На вираже она видела, как внизу пробежали песчаная коса с параллельными улицами посёлка, изогнутая дугою бухта, на которой чернело несколько рыбацких судов. В последний раз мелькнул обрыв берега, где море омывало разбросанные у подножья глыбы, и перед глазами бескрайней серой скатертью раскинулось Мангишлакское плато.

Шум моторов стихал. Самолёт планировал. Вот земля совсем рядом. Отчётливо мелькают голубоватые кустики полыни. Секунда, другая – и самолёт, пробежав по земле, остановился недалеко от домика с плоской крышей. Один за другим во всю мощь рявкнули моторы и, словно захлебнувшись, умолкли. Открылась дверь. Пассажиры, не спеша, выходили под раскалённый поток полуденного солнечного света.

Агриппина Васильевна больше не походила на ту робкую старушку, что шла в самолёт на посадку. Она приободрилась и уже весело смотрела на попутчиков.

Сойдя вместе с дочерью с машины, она устроилась на чемодане под тенью крыла большого транспортного самолёта.

Между тем у самолёта остановилась машина. Шумно открылась дверца кабины, из которой торопливо выскочил человек и, прихрамывая на правую ногу, направился к самолёту.

– Товарищ Лукин! Товарищ Лукин! – кричал шофёр, держа в руке букет цветов, но Лукин не обернулся.

– Зина! Наконец-то! – проговорил Лукин и, поцеловав жену, обратился к тёще: – Ну, спасибо тебе, Васильевна, всё же рискнула.

– Ради детей и к чертям на кулички пойдёшь, только бы вам хорошо было.

– А-а! Семён Петрович! – бесцеремонно прервал семейный разговор тучный пассажир в костюме песочного цвета. – Здравствуйте. – И, протягивая Лукину руку, продолжал: – К вам на завод с поручением из Главка. А вы что, своих встретили?

– Да, да, – как-то рассеянно проговорил Лукин, – знакомьтесь. Моя жена, а это наша мать, Агриппина Васильевна.

Агриппине Васильевне явно не понравился не в меру разговорчивый субъект. Желая избежать его, она осторожно за рукав отвела зятя в сторону и спросила, указывая на стоящих у мотора людей:

– Семён, который из них лётчик?

– Все они лётчики. А старший из них командир корабля, Петров, вон тот, – и он взглядом указал на высокого блондина со шрамом, пересекающим левую бровь.
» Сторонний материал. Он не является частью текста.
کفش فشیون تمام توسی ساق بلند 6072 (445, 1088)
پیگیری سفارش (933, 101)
– Будя тебе, Семён, – отвернувшись, с обидой проговорила Агриппина Васильевна. – Всё смеёшься. Это аэроплан. А ты мне – корабль. Ни трубы, ни мачты, ни палубы у него…

– Васильевна, так это же воздушный корабль, понимаешь, а всё это называют пятым океаном, – продолжал он, указывая рукой на небо. Старушка пристально посмотрела в голубоватую высь, где со стороны моря стайками летели белые курчавые облака. Над берегом они редели и, удаляясь в степь, исчезали в знойном необъятном небосводе. Но вот она снова мельком взглянула на лётчиков и, прикрыв глаза, стала напряжённо припоминать, где она видела лицо пилота со шрамом через бровь.